Once the line containing "Instruction: Go back with the 前へ button" is found in the entries below, restate it and each following line word for word, stopping after the line containing "Viewport: 547px width, 382px height.".

____ Exercise data

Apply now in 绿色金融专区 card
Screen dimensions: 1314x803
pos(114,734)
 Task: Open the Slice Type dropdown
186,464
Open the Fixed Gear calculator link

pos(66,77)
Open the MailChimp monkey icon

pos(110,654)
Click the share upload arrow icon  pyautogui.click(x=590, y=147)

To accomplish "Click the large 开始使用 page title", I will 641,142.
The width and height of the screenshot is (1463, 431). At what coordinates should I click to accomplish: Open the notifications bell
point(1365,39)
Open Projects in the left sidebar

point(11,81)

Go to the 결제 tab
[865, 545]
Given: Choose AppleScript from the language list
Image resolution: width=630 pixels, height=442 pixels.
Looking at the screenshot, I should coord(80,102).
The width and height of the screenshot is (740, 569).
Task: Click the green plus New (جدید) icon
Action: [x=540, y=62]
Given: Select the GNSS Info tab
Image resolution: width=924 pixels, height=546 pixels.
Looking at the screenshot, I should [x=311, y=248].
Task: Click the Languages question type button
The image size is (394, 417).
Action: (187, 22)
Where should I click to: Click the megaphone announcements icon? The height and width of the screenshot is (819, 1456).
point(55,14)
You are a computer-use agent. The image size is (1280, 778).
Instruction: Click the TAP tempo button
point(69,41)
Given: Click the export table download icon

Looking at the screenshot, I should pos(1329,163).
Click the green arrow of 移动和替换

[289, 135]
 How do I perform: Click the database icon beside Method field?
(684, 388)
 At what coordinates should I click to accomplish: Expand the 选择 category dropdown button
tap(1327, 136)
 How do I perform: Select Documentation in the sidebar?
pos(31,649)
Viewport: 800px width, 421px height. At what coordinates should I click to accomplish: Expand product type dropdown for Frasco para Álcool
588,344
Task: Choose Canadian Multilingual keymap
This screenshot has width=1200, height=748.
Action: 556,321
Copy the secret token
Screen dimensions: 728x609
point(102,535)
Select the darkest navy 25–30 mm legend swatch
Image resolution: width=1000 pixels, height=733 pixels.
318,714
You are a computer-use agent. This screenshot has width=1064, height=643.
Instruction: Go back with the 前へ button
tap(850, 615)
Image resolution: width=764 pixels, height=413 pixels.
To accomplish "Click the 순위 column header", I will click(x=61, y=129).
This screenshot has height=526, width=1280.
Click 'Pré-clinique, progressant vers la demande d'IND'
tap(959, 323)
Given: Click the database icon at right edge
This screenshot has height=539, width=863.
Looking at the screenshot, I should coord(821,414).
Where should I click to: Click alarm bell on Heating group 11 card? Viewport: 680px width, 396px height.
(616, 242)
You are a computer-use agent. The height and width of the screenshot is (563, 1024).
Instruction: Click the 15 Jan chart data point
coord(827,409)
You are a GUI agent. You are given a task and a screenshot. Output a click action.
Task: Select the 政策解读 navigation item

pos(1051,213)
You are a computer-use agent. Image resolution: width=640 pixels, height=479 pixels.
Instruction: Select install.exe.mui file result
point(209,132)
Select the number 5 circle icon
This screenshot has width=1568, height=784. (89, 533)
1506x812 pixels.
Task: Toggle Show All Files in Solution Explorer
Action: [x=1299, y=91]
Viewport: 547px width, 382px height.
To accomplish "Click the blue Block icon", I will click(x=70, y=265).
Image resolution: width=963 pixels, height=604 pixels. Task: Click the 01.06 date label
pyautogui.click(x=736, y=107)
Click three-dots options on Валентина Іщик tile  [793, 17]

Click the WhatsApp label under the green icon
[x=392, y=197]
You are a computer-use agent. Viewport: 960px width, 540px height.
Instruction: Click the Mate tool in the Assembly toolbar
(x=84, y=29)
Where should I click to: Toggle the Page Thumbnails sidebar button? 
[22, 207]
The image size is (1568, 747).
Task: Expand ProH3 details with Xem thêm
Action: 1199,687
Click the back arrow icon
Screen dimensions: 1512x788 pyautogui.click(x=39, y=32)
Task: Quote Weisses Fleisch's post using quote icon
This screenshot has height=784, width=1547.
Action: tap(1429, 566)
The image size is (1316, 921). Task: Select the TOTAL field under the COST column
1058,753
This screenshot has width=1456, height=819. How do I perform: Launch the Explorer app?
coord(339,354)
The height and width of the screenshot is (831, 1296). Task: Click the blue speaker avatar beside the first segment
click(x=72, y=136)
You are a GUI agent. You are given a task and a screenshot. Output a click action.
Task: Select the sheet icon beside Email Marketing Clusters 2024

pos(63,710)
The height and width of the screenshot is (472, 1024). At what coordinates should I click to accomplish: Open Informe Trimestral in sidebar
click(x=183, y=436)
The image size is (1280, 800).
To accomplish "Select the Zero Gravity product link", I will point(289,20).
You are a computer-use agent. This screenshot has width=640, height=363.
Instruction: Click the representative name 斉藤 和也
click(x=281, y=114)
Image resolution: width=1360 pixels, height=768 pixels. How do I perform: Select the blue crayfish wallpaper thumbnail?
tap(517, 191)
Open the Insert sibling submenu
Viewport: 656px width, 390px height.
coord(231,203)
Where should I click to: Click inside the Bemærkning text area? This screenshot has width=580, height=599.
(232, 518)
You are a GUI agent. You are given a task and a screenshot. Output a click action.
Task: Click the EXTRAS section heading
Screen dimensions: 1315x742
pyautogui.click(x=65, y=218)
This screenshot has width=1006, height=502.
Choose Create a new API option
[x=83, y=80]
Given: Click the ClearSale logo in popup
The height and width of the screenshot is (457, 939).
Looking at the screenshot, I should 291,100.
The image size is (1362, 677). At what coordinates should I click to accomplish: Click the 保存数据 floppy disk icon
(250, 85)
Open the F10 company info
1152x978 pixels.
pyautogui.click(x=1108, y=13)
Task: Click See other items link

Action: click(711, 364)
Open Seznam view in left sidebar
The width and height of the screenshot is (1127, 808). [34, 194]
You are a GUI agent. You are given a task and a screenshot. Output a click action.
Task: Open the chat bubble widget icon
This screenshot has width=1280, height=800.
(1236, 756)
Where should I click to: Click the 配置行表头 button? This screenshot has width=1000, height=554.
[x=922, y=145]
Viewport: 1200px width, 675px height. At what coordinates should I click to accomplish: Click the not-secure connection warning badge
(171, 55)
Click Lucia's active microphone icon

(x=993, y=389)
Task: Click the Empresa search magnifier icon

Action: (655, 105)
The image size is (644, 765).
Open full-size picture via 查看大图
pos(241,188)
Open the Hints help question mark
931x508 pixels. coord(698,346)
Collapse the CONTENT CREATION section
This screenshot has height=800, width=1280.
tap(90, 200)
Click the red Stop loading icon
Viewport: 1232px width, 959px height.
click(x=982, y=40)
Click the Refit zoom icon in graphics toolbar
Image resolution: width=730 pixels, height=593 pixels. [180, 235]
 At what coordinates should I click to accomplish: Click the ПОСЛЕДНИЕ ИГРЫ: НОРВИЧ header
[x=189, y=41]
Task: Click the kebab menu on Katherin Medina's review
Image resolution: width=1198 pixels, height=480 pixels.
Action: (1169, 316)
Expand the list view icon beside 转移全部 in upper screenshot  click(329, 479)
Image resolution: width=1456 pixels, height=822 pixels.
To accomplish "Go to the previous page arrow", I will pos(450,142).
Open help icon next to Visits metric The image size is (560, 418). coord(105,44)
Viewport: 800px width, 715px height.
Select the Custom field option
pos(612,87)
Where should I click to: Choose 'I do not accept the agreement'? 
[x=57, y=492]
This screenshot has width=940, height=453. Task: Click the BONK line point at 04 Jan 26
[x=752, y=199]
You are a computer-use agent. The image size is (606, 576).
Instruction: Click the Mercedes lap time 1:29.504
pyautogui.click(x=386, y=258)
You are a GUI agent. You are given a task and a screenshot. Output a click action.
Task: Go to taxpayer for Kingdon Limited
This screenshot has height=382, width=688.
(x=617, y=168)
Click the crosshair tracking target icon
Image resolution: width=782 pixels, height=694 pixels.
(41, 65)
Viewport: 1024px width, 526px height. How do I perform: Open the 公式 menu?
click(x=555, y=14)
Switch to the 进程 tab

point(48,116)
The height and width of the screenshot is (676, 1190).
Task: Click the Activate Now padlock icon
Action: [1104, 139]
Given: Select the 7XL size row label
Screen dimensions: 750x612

________

Written answer:
Instruction: Go back with the 前へ button
tap(850, 615)
Image resolution: width=764 pixels, height=413 pixels.
To accomplish "Click the 순위 column header", I will click(x=61, y=129).
This screenshot has height=526, width=1280.
Click 'Pré-clinique, progressant vers la demande d'IND'
tap(959, 323)
Given: Click the database icon at right edge
This screenshot has height=539, width=863.
Looking at the screenshot, I should coord(821,414).
Where should I click to: Click alarm bell on Heating group 11 card? Viewport: 680px width, 396px height.
(616, 242)
You are a computer-use agent. The height and width of the screenshot is (563, 1024).
Instruction: Click the 15 Jan chart data point
coord(827,409)
You are a GUI agent. You are given a task and a screenshot. Output a click action.
Task: Select the 政策解读 navigation item

pos(1051,213)
You are a computer-use agent. Image resolution: width=640 pixels, height=479 pixels.
Instruction: Select install.exe.mui file result
point(209,132)
Select the number 5 circle icon
This screenshot has width=1568, height=784. (89, 533)
1506x812 pixels.
Task: Toggle Show All Files in Solution Explorer
Action: [x=1299, y=91]
Viewport: 547px width, 382px height.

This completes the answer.